“It was a grift to begin with, on you and your ma,” says Buchanan, spitting seeds off the stern.
“I know,” says Proserpina.
“But you turned it right about on me.”
Proserpina waits.
“I don’t think you respect me; I know you don’t trust me. That’s good. Don’t start. But you’re what I need, gel. I think you and I can do things that my son’s too gentle to learn.”
Proserpina keeps her eyes on the wake, leading back to the world she knew.
“Let me teach you,” says Ganymede Buchanan, “to be dangerous,” and holds out a strange red fruit.
Two trunks from school, full of socks and Greek tragedy. Proserpina owns very little. Train to the station, carriage to the dock. Tension at the gate, checking tickets; Madeleine Havisham is, after all, a wanted woman.
But no. Above the ramp, clouds are gathering. Proserpina catches an upside-down headline under someone’s arm: EXCLUSIVE! ABDUCTION, ABUSE AT ST SEBASTIAN SANITARIUM. Iala told her father after all.
The great ship casts off with a bellow. Proserpina stands at the rail, watching her mother dwindle. People begin to murmur and gasp around her as, from the darkening May sky, snow begins to fall.
The Lees’ rooms are small and bright.
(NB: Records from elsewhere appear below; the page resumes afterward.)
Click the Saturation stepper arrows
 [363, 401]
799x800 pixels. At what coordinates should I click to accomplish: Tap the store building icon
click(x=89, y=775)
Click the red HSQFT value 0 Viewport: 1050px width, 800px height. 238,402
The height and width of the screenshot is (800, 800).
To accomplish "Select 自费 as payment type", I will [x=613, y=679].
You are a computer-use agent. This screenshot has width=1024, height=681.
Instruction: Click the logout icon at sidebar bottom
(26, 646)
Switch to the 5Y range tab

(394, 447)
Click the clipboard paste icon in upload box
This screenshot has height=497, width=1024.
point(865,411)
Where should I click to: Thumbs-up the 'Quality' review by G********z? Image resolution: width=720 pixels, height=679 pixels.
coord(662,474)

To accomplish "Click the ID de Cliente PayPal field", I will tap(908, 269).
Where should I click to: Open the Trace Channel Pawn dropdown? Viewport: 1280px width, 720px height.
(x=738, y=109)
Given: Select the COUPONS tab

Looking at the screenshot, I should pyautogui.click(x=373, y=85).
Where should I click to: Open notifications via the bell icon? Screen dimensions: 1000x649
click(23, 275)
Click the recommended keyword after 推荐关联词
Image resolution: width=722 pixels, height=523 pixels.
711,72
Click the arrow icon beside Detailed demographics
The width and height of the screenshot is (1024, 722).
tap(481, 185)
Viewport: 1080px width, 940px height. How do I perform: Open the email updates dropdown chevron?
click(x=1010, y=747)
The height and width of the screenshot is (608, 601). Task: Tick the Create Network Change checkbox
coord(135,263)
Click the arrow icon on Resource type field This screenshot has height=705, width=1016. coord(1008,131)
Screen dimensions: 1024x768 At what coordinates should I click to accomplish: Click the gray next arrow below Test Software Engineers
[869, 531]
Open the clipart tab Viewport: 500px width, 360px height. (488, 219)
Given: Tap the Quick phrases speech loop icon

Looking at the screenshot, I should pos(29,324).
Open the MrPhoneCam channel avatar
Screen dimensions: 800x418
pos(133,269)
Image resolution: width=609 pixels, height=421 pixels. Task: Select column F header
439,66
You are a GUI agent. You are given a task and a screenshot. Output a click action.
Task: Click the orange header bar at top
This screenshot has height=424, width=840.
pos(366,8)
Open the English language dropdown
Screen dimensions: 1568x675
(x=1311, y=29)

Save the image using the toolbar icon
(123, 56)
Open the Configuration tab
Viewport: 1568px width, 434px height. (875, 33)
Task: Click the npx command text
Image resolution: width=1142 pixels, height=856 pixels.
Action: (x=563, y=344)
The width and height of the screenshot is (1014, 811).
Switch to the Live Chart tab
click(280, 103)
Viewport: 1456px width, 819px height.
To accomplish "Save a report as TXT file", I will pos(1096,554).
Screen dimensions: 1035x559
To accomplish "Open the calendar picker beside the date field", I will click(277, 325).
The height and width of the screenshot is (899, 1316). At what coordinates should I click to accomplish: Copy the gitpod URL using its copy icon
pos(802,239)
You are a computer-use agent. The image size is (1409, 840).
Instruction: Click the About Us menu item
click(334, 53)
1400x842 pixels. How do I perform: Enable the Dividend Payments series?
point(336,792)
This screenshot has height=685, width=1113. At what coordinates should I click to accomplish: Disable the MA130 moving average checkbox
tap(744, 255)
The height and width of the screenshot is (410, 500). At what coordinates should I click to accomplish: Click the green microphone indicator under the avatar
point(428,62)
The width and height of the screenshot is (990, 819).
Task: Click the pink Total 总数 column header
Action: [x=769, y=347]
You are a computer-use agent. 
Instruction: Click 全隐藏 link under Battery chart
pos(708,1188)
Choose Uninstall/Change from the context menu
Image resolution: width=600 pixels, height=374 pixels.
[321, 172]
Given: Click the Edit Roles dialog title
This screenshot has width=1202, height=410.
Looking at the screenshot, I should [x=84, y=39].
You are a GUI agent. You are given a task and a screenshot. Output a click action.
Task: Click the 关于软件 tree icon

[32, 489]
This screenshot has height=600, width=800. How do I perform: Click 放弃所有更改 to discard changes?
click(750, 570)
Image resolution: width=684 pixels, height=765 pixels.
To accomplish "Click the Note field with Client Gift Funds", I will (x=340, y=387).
Madeleine Havisham is not large, but she barely fits on Elijah’s mother’s little mattress, curled up with a hand at her mouth.
“Thank you for this,” says Proserpina.
Elijah says nothing.
“She can’t stay here,” says Proserpina. “They’d just–I’ve talked Mr. Buchanan into taking her on as my tutor. On the steamer with us. I think she’ll accept.”
“Don’t you,” says Elijah, and his voice shakes. “Don’t you need a porter? Me fetch carry very good, Miss Lady. Only two dollar–”
“Elijah,” she whispers, and tries to kiss him. His lips are cold.
“I won’t permit this,” says Proserpina’s mother, who is scared and worried and upset and has nothing else to say.
“You can’t prevent it,” says Proserpina. They’re waiting at a train station: almost a year ago (only a year ago?) she arrived here for fall term. She remembers her steeled jaw, her buried fear.
“You’re my daughter–”
“You wanted me to take up with the Buchanans, to secure our future. Well, I have.”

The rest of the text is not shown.